Cientos de luces, como estrellas caídas del cielo, alumbraban Caracas desde las faldas de las montañas que la rodean. Respire y sonreí. El calor de la costa de Maiquetía me desperezaba, mientras un olor distinto invadía mi memoria.

Camino a casa (es difícil sentirla de esa manera) fui descubriendo otra ciudad distinta a las imágenes que celosamente guarde por más de 16 años. La mirada se me perdía en la inmensidad del paisaje, mientras recordaba mi otra mirada; la de mi niñez. Y mis lágrimas antiguas regresaron, silenciosas y tiernas, y me regalaron una canción nueva, mientras los duendes de mis fantasías se despedían, sin contratiempos, de mis manos.

Y todo era palpable, intensamente palpable. Los edificios altos, el latir continuo de la gente en la calles, el olor renovado, mi barrio…y de la casa que, imperturbable, había esperado el aliento de mis pisadas por tantos años.
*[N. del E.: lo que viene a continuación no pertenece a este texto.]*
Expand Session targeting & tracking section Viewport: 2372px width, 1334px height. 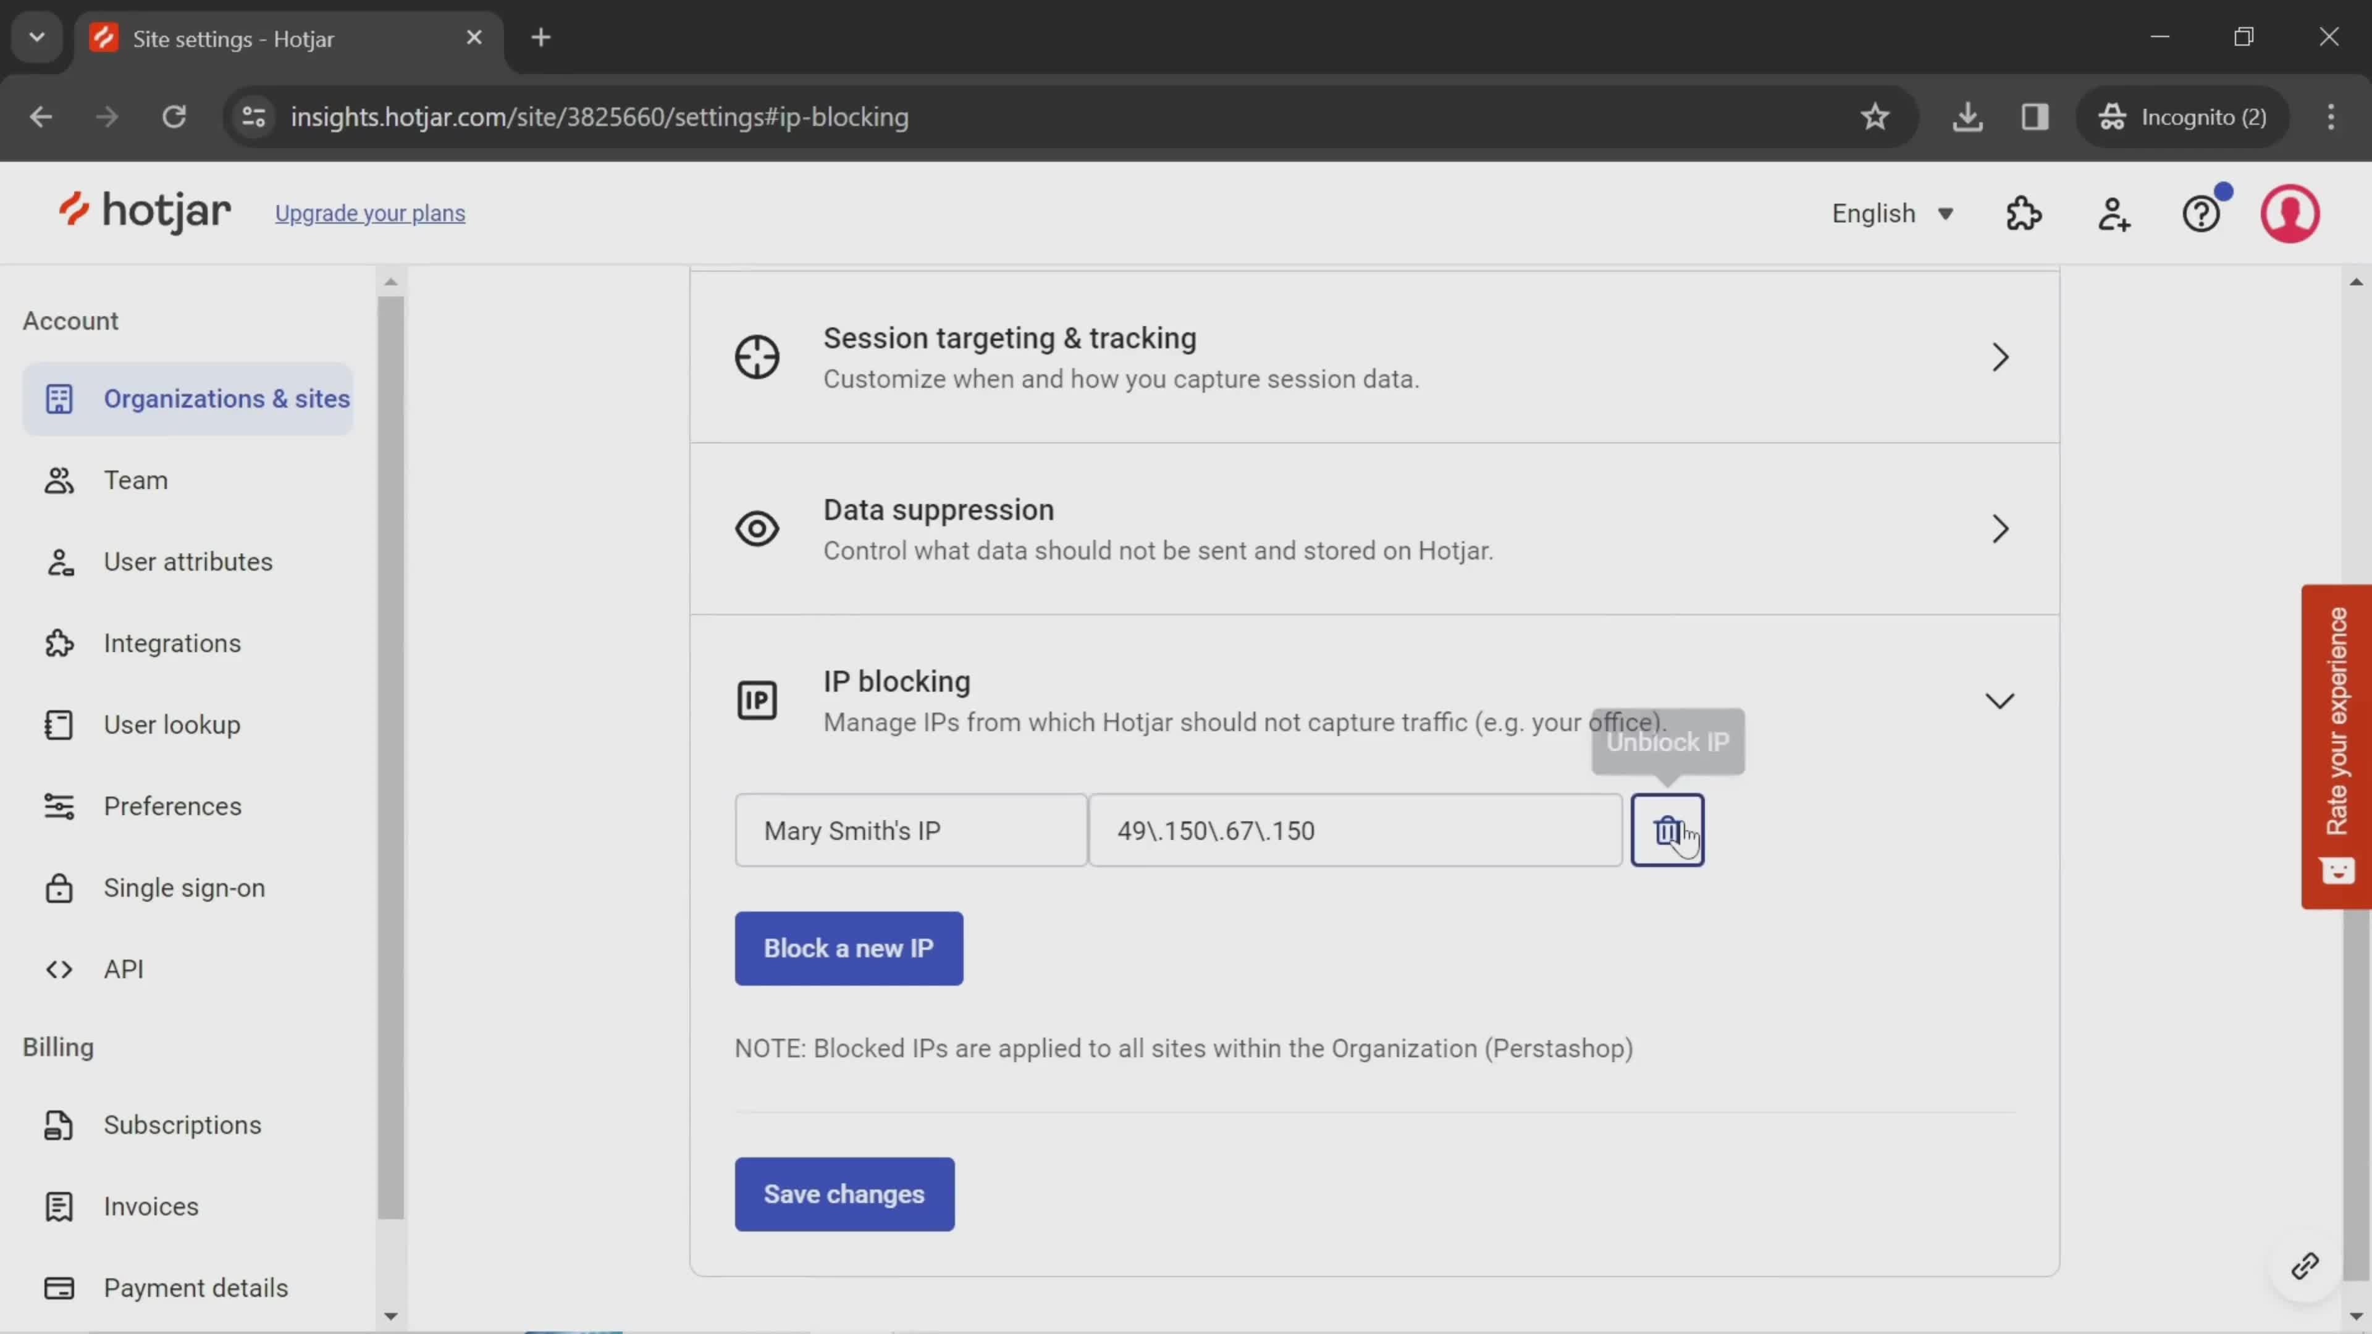pos(2002,357)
Extraña, si, pero indudablemente la misma que cobijo mis añoranzas de infancia.

Al recorrer sus rincones fui despidiendo las imágenes, que encerradas, habían aguardado mi regreso. Entonces todo estuvo vacío y pude besar a la abuela que, con ojos tristes, no reconocía a la joven que la saludaba y ver al tío, cuyo rostro el tiempo había cambiado.

Luego, presurosa, fui hasta mi habitación y abrí la ventana. Allí, delante del muro que me había arrebatado el paisaje, pude hacer las paces con mis recuerdos y dejarlos ir.